Título: Impacto da crise só chegou em janeiro
Autor: Dantas, Fernando
Fonte: O Estado de São Paulo, 05/04/2009, Economia, p. B3

Mas trabalho formal antecipou queda; fevereiro tem algum alívio

Fernando Dantas

O aumento proporcional das classes D e E e a redução das classes A, B e C em janeiro mudaram a tendência que prevalecia desde o início da crise em setembro. Até dezembro, o padrão de fortalecimento da classe média do governo Lula estava relativamente preservado, segundo os cálculos de Marcelo Neri, diretor do Centro de Política Social (CPS) da Fundação Getúlio Vargas (FGV).

As classes A e B tiveram, é verdade, um recuo muito leve na participação total da população das seis regiões metropolitanas da Pesquisa Mensal de Emprego (PME), saindo de 15,4% para 15,3% entre setembro e dezembro de 2008. Nas outra classes, porém, a tendência dos últimos anos foi mantida. A classe C, a maior de todas, prosseguiu na sua rota de crescimento naquele período, aumentando de 53,2% das regiões metropolitanas para 53,8%. As classes D e E, por outro lado, encolheram de, respectivamente, 13,5% para 13,2%, e de 17,9% para 17,7% - de acordo com o ocorrido na maior parte do governo Lula.

Segundo Neri, "foi só em janeiro que soou o alarme de que, na área social, a crise não era apenas uma marolinha, embora ainda não esteja caracterizado que seja um tsunami".

Os sinais de reversão vieram antes de janeiro, porém, em outros indicadores que reforçam a visão do aumento de importância da classe média nos últimos anos. Para Neri, um dos mais importantes é o emprego formal, que teve um excelente desempenho desde 2004, impulsionado pelos efeitos no Brasil do boom global. Antecipando o encolhimento da classe média em janeiro, quase 800 mil empregos formais foram perdidos a partir de novembro.

Fevereiro, por outro lado, foi um mês melhor do que janeiro para a classe média, segundo Neri. Todos os seus cálculos são baseados nos chamados "microdados" da PME. Apesar de a PME de fevereiro já ter sido divulgada, o CPS só deve fazer o mesmo cálculo realizado para janeiro dentro de alguns dias.

Neri, porém, numa análise preliminar do resultado mais ameno da PME em fevereiro (a renda ficou quase estável), prevê que provavelmente o mês "ficou no zero a zero". Isto significa que não deve ter havido uma recuperação expressiva das perdas de janeiro, mas tampouco um aprofundamento da tendência de deterioração.

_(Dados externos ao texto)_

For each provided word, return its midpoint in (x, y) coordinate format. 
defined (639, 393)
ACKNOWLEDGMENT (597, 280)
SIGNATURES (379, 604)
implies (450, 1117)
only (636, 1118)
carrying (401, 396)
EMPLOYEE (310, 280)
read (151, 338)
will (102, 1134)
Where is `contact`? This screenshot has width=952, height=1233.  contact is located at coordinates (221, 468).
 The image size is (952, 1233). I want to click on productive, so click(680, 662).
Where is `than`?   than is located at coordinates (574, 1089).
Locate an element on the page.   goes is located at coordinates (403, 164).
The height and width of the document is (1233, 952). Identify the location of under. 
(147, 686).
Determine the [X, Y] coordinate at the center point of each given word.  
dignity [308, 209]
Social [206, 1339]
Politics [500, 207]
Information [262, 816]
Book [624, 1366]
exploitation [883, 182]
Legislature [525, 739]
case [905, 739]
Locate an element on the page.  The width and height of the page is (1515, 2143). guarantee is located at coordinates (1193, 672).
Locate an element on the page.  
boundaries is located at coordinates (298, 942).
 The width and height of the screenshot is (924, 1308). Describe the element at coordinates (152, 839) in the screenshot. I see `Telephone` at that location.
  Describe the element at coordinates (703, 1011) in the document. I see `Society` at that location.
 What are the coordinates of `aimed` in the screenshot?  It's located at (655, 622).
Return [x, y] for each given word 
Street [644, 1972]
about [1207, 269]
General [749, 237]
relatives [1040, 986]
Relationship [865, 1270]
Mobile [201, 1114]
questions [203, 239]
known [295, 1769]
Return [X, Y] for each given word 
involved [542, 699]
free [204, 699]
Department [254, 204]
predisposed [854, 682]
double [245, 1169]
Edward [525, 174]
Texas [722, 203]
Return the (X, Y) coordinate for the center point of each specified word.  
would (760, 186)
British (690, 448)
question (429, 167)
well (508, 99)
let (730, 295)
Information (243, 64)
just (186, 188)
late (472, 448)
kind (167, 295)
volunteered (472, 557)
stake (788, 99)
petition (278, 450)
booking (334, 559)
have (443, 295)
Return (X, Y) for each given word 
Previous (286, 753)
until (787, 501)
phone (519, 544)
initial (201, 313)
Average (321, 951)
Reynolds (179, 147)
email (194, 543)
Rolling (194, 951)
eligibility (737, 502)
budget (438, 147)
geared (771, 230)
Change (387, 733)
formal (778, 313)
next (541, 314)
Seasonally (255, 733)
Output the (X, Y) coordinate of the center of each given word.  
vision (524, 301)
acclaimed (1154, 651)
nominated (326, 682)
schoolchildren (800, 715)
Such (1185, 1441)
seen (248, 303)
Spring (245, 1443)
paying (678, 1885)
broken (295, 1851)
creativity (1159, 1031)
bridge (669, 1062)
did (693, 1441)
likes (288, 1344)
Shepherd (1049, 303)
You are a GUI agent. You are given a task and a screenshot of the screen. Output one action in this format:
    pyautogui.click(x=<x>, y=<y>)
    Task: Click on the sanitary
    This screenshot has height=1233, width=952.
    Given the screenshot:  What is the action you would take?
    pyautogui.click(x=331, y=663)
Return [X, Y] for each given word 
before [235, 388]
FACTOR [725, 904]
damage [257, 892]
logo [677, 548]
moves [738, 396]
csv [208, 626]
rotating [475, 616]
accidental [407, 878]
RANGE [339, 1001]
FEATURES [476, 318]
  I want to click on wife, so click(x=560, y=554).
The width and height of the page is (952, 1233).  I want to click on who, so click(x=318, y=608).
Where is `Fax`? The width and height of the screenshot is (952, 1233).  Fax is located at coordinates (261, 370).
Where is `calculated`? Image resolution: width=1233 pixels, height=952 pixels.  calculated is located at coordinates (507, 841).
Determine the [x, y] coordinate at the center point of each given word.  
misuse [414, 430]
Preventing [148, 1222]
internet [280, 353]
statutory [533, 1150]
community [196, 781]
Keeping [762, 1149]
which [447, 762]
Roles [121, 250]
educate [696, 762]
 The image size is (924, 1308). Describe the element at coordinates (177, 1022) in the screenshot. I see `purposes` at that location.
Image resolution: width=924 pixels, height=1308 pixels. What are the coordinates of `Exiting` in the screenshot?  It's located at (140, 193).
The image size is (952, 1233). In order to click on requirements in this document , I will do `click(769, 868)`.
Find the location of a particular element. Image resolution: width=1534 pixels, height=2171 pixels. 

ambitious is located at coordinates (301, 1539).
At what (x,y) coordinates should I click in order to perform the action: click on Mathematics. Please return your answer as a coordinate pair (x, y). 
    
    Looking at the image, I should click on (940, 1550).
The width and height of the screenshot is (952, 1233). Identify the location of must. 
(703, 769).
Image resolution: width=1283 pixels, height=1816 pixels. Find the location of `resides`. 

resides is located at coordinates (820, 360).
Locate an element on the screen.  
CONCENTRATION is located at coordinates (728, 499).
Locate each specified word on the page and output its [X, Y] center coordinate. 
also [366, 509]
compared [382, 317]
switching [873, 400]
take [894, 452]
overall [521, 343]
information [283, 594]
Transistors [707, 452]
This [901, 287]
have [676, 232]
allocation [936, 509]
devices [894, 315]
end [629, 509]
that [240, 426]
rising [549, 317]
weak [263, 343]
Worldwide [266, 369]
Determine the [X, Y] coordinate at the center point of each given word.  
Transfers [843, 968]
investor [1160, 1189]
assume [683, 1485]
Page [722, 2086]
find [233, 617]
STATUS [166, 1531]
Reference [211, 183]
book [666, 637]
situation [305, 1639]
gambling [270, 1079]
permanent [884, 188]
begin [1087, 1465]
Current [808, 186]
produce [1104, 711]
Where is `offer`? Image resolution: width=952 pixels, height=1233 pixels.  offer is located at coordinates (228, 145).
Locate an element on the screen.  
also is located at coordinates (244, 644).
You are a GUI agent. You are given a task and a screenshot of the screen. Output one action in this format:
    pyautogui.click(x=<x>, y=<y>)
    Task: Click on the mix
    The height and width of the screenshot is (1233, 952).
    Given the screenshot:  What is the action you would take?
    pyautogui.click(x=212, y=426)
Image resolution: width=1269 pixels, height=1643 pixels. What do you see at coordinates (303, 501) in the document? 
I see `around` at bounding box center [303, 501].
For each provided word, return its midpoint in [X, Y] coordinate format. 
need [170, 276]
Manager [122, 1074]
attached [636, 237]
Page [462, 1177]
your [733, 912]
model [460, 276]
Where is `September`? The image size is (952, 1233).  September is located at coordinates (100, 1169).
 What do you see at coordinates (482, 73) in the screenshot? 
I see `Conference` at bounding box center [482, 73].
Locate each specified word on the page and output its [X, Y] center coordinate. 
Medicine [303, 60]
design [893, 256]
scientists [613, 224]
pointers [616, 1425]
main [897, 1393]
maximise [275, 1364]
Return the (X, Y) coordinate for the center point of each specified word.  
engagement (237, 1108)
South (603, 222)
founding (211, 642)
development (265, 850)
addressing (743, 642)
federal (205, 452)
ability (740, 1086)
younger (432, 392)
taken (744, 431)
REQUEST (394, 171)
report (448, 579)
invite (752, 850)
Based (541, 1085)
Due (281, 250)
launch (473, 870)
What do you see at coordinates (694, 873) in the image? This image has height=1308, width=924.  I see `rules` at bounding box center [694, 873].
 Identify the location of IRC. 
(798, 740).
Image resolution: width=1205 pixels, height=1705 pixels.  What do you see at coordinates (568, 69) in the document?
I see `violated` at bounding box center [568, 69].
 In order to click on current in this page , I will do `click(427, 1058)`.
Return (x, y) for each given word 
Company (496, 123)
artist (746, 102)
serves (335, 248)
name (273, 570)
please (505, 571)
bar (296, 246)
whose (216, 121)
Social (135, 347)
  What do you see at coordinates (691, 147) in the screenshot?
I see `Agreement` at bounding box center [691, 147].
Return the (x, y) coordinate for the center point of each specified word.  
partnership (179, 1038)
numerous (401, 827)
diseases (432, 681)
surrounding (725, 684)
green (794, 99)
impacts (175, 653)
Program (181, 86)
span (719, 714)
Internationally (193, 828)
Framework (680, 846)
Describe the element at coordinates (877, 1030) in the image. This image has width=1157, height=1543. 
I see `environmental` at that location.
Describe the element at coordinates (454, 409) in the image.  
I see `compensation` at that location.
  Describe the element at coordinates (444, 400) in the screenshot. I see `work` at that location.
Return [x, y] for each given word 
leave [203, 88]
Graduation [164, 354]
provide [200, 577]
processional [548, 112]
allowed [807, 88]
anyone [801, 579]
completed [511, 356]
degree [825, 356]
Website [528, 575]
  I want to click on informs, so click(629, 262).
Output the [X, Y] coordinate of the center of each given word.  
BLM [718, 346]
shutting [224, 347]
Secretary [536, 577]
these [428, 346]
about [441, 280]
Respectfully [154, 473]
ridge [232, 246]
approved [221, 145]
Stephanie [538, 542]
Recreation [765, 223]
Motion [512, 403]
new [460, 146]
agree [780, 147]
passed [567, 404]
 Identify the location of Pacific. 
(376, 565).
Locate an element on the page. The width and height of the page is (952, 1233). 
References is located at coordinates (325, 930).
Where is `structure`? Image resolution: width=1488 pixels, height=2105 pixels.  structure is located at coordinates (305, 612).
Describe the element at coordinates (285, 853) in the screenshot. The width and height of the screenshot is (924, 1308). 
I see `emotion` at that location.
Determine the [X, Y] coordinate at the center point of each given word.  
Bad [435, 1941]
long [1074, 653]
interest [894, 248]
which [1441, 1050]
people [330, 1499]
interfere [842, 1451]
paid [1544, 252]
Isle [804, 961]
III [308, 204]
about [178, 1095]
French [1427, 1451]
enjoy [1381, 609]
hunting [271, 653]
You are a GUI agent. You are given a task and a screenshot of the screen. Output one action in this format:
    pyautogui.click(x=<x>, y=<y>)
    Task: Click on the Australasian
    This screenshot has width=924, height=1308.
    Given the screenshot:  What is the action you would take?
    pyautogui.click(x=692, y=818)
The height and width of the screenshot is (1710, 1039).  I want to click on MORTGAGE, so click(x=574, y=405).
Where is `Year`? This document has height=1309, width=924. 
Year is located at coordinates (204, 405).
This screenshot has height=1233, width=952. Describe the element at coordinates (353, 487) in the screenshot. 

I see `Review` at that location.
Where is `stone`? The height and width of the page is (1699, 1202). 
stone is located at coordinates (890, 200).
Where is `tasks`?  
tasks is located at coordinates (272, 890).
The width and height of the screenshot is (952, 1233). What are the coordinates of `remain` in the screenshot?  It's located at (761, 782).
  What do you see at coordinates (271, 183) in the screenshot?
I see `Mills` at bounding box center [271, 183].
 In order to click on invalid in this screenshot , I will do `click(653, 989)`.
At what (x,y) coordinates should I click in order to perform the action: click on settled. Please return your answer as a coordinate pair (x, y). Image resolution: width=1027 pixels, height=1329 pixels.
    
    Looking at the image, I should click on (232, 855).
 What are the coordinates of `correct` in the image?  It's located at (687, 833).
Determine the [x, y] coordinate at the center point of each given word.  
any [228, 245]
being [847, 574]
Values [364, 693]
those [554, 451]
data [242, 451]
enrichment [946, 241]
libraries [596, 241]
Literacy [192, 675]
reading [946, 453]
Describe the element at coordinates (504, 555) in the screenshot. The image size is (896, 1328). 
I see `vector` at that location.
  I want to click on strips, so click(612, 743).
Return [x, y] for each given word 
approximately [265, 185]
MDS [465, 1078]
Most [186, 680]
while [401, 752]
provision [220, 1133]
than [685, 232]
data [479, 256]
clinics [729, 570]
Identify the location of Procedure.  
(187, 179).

"Fico mais tranquilo com fevereiro", diz, mas acrescenta que é preciso esperar os próximos meses para verificar se o ocorrido em janeiro é um ponto de inflexão histórico nos avanços sociais dos últimos anos, ou é apenas um fato isolado.

A divisão de classes empregada por Neri utiliza a renda familiar total, extrapolada por métodos estatísticos da renda do trabalho que consta da PME. A classe E tem rendimentos mensais de zero a R$ 800; a classe D, de R$ 800 a R$ 1,1 mil; a classe C, de R$ 1,1 mil a R$ 4,8 mil; e as classes A e B de R$ 4,8 mil em diante.

Apesar de não apostar que o baque de janeiro vai se repetir nos próximos meses, o economista acha que o risco de recuo nas conquistas sociais aumentou, e o governo deve usar seus instrumentos para prevenir uma eventual deterioração mais profunda. Na área econômica, Neri considera que o Banco Central ainda pode derrubar significativamente a taxa básica de juros. Na área social, ele vê o Bolsa-Família como o principal anteparo para a população mais pobre.